# STATED PROBLEM 1:
In the forum post about equivalent Chinese domain labels, who raised the issue of equivalent labels at the Paris meeting?
# STATED PROBLEM 2:
Write the next few sentences of the forum post about equivalent Chinese domain labels, starting after its final sentence.

[START OF EXTRACT TO READ]

Re: Cost of Transliteration from ASCII to IDNs
At the Paris meeting of staff and the Registry Constituency the issue of equivalent labels was brought up by Edmon Chung, and the response by staff was not as reflective as I'd hoped for.
The immediate issue then was, as everyone who worked through the Simplified Chinese and Traditional Chinese mapping issue in the 2000-2003 IETF IDN Working Group should recall, that Chinese literacy for a substantial portion of the CJK Script user base means simultaneous literacy in Traditional and Simplified Chinese, so any two character "word" can be written in four distinct forms without any change of meaning.
To use the standard UPPER/lower convention to represent TRADITIONAL/simplified Chinese, the problem faced by the CDNC set of registries was that any AB label was, to most DNS users, visually distinguishable from the labels Ab, aB, and ab, and that all of these labels are equivalent. The problem was not resolved in IDNA2003, and was resolved in RFC 4713, Registration and Administration Recommendations for Chinese Domain Names.

[END OF EXTRACT TO READ]
[START OF GIVEN MATERIAL]

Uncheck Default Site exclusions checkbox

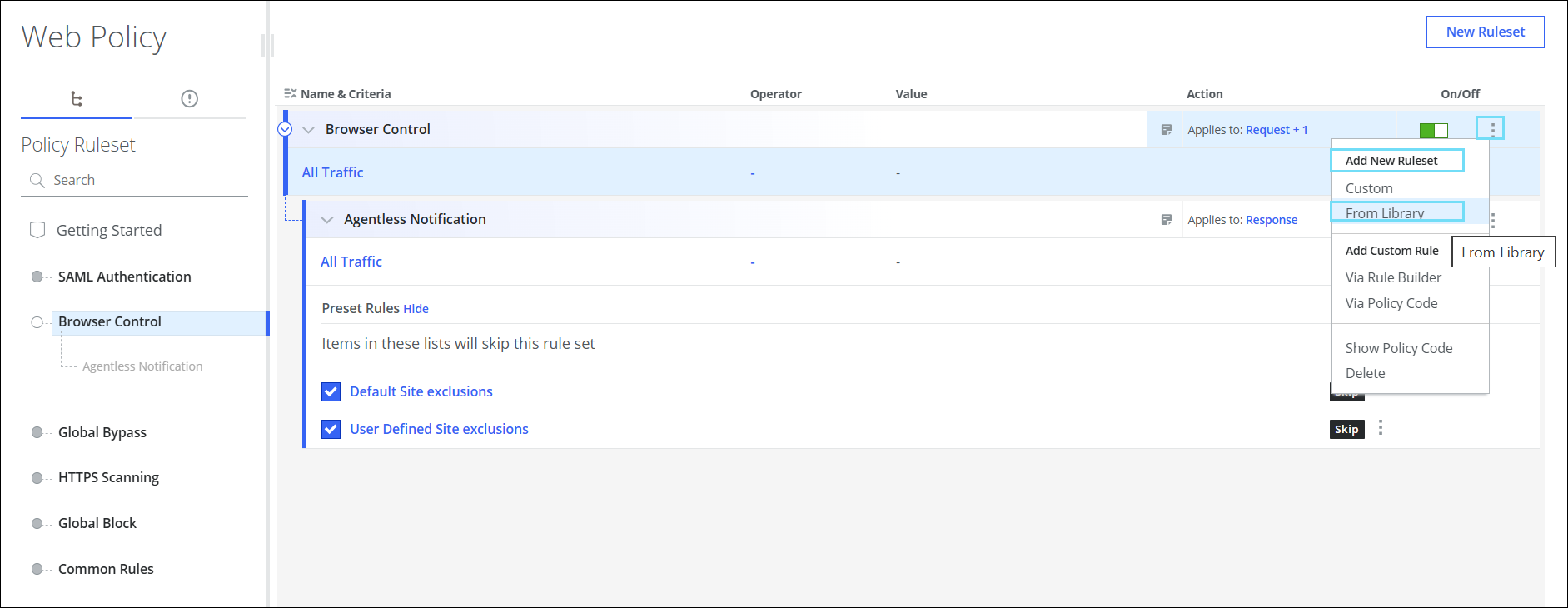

[END OF GIVEN MATERIAL]

# ANSWER 1:
Edmon Chung

# ANSWER 2:
Edmon's point was if there is an application for a Chinese name, and the name consists of two characters, a reasonable assumption, then o the application for AB also submits three additional applications for Ab, aB, and ab, for a total of $740,000, and a five year commitment for $1,500,000, plus all the insurance and other minor, but non-negligible costs, or risks that o some other applicant submits one or more applications for Ab, aB, and ab, in the same or subsequent rounds, with the obvious application costs.
The staff response was "its business, pay up", which misses several points I hope to make here.
RFC 2826 IAB Technical Comment on the Unique DNS Root means something. We are not benefited by a wide variety of intentional exploits of non-uniqueness, from "alternate roots" to "browser interposition" to "NXDOMAIN redirection" to "Fast Flux" to ... There are a very, very few instances of intentional temporal, or spatial incoherence in the DNS that pass the sniff test -- load balancing via the DNS being the notable exception to a generally very, very bad practice.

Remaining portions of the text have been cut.